Aufgabenbeschreibung: Führen Sie den Textauszug über den Film „Lost in Translation“ im Anschluss an seinen letzten Satz fort.

Textauszug:
Charlottes und Bobs Staunen hat einiges mit dem zu tun, was die Kulturwissenschaftlerin Aleida Assmann einmal mit dem Begriff der „wilden Semiose“ beschrieb. Statt sich im Prozess der Bedeutungsbildung aufzulösen, drängt die Beschaffenheit der Zeichen in den Vordergrund. Sie bietet sich einem „langen, faszinierten Blick“ dar, mithin einer Art der Betrachtung, die nicht zum Sinn durchdringt, sondern sich an der Materialität der Zeichen erfreut. Damit wird ein Automatismus außer Kraft gesetzt. Denn solange die Zeichen nicht entziffert werden, wird auch deren Gestalt nicht zugunsten der Bedeutung unterdrückt. Implizit steckt darin so etwas wie ein Lesevorschlag fürs Kino: Wer mit dem langen, faszinierten Blick, mit dem Bob und Charlotte auf Tokio schauen, Filme ansieht, kann sich ihrer Farbigkeit, ihrem Licht und ihrem Pulsieren anheimgeben, und das ist viel aufregender, als immer schon zu wissen, worum es geht und was das zu bedeuten hat.

Dazu passt, dass „Lost in Translation“ eine vielgestaltige Landschaft der Gefühle schafft, wie man sie selten im Kino sieht. Über die langweilige Geschichte vom alten Mann und der jungen Frau weist der Film weit hinaus; was zwischen Bob und Charlotte besteht, ist etwas anderes als körperliche Anziehung, es ist etwas anderes als Freundschaft oder Liebe oder Vatersurrogat, „etwas zwischen all dem“, sagt Sofia Coppola: „was immer Sie sich vorstellen“. Auch hier gilt: Dass dieses Verhältnis undefiniert bleibt, lenkt den Blick doppelt auf seine spezifische Schönheit.

Gegebene Einträge:

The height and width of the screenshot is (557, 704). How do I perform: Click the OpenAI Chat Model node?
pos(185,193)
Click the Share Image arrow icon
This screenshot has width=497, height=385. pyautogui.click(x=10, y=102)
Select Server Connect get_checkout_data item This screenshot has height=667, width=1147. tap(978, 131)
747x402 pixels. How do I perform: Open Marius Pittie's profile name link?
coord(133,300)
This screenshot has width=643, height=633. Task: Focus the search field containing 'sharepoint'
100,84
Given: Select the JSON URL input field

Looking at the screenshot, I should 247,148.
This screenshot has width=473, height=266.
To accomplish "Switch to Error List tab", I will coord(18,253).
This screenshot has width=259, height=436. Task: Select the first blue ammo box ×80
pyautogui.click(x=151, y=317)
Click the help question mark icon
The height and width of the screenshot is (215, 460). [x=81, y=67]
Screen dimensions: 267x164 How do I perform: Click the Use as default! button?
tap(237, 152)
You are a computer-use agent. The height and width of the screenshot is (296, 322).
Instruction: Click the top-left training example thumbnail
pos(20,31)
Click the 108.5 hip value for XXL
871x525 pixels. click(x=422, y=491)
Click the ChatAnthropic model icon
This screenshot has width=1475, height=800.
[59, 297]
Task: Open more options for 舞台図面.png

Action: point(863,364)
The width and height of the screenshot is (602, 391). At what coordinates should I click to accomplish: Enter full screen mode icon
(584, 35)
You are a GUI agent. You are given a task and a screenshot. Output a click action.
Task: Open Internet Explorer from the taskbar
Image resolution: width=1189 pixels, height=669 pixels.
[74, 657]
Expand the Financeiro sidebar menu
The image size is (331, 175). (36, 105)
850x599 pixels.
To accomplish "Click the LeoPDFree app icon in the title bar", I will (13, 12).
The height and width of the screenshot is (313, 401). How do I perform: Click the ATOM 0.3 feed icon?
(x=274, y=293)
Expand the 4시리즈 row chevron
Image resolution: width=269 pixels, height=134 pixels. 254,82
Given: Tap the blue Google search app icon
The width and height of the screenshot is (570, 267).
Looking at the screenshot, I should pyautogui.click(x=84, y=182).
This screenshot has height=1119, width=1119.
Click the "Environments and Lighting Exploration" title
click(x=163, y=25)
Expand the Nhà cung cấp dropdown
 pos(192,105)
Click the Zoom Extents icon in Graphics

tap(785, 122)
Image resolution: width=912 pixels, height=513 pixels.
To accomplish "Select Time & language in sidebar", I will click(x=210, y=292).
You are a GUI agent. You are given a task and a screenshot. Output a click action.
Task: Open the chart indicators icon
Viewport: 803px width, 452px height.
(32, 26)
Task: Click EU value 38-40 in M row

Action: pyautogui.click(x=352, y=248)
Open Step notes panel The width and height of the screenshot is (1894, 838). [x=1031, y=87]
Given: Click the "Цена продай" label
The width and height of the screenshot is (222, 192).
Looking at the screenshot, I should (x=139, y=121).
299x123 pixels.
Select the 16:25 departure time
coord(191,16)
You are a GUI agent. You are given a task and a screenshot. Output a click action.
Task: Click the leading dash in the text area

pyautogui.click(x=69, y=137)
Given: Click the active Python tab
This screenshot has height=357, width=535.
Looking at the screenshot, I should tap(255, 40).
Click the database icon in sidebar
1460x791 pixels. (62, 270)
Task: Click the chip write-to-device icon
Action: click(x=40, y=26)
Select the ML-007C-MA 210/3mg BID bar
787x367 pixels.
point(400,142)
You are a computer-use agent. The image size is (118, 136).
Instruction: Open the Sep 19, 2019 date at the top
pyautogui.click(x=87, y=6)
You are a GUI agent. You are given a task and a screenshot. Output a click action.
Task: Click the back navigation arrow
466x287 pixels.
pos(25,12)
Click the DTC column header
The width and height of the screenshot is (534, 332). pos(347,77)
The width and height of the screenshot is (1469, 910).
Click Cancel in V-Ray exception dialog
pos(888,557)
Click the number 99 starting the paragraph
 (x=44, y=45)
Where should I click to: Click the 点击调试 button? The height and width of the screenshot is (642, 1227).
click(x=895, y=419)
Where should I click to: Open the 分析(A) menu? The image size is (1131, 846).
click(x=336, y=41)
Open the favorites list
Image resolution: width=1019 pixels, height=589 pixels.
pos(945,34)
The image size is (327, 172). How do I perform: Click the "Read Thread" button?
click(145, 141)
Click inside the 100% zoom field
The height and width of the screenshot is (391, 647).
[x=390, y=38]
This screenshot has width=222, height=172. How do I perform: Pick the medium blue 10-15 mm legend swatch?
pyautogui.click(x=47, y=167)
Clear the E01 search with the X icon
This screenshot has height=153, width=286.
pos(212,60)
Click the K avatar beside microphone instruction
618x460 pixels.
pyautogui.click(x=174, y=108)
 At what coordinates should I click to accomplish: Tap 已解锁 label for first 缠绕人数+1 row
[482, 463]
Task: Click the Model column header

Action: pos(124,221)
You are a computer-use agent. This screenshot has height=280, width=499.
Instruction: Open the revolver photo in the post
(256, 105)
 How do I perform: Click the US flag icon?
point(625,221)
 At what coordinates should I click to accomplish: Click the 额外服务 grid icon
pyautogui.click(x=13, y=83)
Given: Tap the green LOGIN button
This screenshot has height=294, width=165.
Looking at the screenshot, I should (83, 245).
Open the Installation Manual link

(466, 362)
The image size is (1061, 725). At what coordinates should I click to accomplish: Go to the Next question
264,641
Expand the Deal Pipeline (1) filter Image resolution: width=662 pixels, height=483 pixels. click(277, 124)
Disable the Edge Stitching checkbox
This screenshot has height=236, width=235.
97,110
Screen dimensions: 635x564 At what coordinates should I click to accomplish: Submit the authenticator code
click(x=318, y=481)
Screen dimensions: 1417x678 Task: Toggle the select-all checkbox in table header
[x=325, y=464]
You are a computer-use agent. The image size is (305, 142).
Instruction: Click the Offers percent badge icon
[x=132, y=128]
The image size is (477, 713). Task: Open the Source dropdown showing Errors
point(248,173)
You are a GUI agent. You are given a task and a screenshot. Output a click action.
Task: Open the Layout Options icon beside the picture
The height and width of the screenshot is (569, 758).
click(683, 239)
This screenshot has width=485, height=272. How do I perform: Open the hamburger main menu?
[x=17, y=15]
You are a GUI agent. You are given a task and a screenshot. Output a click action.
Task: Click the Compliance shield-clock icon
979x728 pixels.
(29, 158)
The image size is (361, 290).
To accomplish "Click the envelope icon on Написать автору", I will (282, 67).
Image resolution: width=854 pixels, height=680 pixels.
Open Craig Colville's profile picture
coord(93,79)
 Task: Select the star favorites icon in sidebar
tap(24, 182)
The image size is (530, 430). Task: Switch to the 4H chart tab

Lösung:
„Lost in Translation“ mischt den komödiantischen Seiten eine große Dosis Melancholie bei. Das Scheitern wohnt in allen Dingen – etwa in einem Laufband im Fitnessraum des Hotels. Bob trainiert, doch das Band steigert die Geschwindigkeit wie einst das Fließband in „Moderne Zeiten“. Seine Beine müssen einem unwahrscheinlichen Rhythmus verfallen, bevor ihm der Absprung gelingt. Das Missverständnis, das sich hier zwischen Mensch und Maschine auftut, ist grundlegend, es markiert den Riss, der zwischen dem Subjekt und dessen Umwelt sich öffnet. Lost in Translation: Das heißt mehr, als dass bei der Übertragung von der einen in die andere Sprache etwas verloren geht; es heißt auch, dass in der Kommunikation von Mensch und Welt etwas Grundlegendes misslingt. Verzweifeln jedoch muss man über diesen Fehler im Bau der Welt nicht, solange man darüber lacht.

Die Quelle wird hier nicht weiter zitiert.